***** Исходный текст

Читаем Воспоминания (1859-1917) (Том 1) полностью

Я уже был приват-доцентом, когда она умерла - как-то тихо и жертвенно, пережив мать {21} и сестер. Когда я приходил ее навещать в последние дни, она всё извинялась, что отнимает у меня время. Был у бабушки еще брат, очень дряхлый, Петр (к удивлению, я не могу вспомнить их отчеств): мы, мальчишки, постоянно его дразнили и были очень довольны, когда, выйдя из себя, он бегал за нами, потрясая своей толстой палкой. Из Сибири вся эта семья, по-видимому, вывезла очень недостаточные средства, и отцу приходилось почти содержать ее, - что очень не нравилось моей матери, вообще смотревшей косо на родственников отца. Она считала свой брак с отцом мезальянсом и постоянно попрекала в этом отца, что было одной из причин их постоянных разногласий. Когда она была особенно раздражена, она презрительным тоном, громко и с подчеркиванием отчеканивала: "Ах вы, Азигильдовы!" Отсюда только я узнал, что Азигильдовы - это была не блиставшая происхождением фамилия бабушки и ее брата. А теперь задаю себе вопрос: не было ли у меня в роду еврейской бабушки? Вероятно, это было бы сенсационным открытием в глазах моих политических противников! Но только осанка, бюст, даже черты лица бабушки скорее напоминали Екатерину Великую, а ее брат, пожалуй, мог сойти скорее за армянина. Так я и не знаю, чем мне с этой стороны надо гордиться. В моей личной жизни, во всяком случае, вся эта семья никакой роли не сыграла.

**********
***** Набор данных

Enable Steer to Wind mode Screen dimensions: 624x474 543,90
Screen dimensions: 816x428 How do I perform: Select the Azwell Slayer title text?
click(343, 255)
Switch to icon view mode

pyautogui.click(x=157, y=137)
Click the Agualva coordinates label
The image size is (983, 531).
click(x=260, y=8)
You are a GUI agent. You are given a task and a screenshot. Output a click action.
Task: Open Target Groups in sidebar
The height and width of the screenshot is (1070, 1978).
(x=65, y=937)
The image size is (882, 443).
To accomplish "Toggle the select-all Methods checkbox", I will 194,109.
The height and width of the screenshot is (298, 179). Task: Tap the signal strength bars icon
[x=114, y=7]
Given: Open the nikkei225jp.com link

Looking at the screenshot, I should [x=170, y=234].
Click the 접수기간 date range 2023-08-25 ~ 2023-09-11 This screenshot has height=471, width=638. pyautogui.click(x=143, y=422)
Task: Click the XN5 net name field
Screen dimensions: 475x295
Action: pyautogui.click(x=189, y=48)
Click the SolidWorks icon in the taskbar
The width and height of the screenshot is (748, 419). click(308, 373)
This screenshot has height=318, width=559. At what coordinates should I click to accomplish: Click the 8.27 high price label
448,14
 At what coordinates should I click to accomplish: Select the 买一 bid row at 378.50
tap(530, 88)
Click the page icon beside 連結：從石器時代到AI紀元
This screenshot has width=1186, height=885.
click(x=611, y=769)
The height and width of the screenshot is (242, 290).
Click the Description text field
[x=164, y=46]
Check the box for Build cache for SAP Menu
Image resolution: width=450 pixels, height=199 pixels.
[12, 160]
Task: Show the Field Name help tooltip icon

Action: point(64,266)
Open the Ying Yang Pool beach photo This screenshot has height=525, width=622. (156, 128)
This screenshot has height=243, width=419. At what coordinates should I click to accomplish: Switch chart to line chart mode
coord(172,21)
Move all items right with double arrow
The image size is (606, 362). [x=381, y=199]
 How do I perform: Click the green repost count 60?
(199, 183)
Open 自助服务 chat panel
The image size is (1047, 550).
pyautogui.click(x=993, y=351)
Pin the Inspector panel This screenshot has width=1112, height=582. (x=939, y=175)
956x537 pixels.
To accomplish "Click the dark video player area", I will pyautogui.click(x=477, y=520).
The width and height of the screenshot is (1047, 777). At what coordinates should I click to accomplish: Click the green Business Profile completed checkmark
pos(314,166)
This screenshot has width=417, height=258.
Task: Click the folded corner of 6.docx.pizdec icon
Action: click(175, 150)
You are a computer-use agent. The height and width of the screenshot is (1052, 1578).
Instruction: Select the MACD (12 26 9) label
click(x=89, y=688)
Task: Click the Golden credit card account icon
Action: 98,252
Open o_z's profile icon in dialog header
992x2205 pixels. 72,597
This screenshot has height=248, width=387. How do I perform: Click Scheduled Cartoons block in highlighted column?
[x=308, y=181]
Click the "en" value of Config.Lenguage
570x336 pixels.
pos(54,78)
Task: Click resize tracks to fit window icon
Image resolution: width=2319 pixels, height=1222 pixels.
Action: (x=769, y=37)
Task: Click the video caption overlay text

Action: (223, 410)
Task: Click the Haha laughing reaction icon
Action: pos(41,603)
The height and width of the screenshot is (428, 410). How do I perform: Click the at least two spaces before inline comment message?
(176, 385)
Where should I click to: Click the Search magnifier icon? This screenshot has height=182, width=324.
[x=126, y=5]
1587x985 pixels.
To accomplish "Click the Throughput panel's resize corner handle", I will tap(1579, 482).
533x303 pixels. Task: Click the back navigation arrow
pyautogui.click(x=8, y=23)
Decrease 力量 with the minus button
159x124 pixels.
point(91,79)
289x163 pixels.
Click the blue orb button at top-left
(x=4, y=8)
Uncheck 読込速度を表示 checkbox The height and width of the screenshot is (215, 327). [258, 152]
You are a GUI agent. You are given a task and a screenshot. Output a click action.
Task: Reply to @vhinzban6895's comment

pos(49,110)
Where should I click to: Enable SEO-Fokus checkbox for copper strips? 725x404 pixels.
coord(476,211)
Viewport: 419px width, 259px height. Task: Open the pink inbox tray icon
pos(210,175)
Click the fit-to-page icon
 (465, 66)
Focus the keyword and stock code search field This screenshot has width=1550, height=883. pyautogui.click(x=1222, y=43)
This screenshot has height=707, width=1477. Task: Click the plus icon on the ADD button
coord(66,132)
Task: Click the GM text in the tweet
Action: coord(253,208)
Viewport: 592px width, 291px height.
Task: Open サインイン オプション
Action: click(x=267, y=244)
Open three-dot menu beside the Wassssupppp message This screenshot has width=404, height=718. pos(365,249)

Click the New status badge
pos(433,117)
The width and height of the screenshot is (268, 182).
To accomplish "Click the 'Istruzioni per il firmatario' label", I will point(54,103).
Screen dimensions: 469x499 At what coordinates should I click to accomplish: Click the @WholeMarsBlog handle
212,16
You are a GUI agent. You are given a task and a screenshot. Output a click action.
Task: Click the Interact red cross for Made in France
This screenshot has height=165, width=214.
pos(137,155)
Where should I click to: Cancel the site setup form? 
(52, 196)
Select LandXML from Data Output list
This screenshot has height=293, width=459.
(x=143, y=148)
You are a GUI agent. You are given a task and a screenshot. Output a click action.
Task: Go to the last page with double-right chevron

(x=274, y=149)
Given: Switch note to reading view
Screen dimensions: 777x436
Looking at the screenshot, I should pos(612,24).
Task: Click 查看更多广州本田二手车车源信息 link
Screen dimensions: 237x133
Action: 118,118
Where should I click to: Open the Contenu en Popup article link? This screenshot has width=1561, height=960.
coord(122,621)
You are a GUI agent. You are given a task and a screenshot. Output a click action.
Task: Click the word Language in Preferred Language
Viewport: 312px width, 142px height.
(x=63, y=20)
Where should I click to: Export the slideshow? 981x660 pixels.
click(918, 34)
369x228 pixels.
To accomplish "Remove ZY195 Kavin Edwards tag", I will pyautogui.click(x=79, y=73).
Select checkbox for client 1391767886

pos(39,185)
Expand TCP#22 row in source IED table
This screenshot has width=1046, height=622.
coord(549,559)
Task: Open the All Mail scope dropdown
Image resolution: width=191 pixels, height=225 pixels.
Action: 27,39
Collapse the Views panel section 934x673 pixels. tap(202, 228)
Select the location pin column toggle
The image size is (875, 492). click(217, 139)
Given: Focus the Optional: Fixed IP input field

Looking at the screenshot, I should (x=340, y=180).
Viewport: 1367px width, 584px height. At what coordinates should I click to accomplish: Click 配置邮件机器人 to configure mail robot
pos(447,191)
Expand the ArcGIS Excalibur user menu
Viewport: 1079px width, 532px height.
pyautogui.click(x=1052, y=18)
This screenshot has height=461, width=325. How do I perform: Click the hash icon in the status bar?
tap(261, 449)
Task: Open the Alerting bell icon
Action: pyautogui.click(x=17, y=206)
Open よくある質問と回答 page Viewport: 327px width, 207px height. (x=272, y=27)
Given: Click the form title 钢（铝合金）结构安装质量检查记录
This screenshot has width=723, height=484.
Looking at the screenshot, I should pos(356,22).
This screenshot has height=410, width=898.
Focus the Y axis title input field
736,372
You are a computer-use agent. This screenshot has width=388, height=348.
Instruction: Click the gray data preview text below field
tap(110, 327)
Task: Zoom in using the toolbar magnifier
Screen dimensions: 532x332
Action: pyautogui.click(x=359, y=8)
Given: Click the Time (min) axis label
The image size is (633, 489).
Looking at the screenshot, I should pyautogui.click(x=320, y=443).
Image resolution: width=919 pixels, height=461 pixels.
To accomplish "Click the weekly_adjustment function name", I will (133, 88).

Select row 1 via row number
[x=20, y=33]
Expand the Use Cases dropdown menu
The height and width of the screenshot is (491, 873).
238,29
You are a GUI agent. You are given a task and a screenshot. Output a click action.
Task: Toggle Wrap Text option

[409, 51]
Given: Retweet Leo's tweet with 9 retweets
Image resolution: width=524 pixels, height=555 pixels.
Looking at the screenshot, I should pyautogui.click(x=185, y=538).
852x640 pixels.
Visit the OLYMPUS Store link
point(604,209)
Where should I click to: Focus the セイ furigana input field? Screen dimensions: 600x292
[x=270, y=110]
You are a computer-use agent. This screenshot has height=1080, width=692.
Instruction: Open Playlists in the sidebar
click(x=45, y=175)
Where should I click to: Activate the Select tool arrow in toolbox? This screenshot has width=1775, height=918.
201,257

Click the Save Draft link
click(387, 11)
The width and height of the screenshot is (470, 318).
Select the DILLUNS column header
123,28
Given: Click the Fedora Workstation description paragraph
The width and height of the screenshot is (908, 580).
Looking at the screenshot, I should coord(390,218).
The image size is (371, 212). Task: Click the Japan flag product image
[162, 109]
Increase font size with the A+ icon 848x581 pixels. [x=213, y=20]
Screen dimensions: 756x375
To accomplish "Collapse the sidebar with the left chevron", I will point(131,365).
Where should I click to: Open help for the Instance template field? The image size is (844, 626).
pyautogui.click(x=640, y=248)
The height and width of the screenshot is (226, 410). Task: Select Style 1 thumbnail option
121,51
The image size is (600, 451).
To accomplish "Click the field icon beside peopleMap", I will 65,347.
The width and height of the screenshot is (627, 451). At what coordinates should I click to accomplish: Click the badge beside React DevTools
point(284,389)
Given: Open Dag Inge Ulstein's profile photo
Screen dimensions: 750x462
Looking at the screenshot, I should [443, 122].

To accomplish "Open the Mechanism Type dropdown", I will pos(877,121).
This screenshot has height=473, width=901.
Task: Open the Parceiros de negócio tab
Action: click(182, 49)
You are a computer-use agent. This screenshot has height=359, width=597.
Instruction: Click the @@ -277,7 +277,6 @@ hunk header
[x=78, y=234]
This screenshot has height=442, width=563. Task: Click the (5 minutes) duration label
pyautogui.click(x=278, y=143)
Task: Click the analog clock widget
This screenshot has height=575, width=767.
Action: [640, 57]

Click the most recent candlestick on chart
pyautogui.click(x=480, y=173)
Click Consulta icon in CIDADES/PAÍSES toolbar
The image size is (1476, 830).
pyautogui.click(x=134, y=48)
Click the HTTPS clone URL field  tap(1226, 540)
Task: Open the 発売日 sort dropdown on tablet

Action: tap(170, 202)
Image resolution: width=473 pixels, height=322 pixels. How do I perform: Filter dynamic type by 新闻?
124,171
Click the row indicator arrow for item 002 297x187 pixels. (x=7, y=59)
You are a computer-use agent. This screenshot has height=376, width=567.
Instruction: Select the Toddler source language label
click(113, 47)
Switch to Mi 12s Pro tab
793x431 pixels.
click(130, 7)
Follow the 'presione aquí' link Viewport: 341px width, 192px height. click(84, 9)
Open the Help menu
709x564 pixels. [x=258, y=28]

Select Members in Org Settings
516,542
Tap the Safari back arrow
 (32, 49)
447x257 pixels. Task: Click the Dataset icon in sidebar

**********

Объясните по отрывку из воспоминаний, почему отцу рассказчика приходилось почти содержать семью бабушки.

Из Сибири эта семья, по-видимому, вывезла очень недостаточные средства, поэтому отцу приходилось почти содержать её.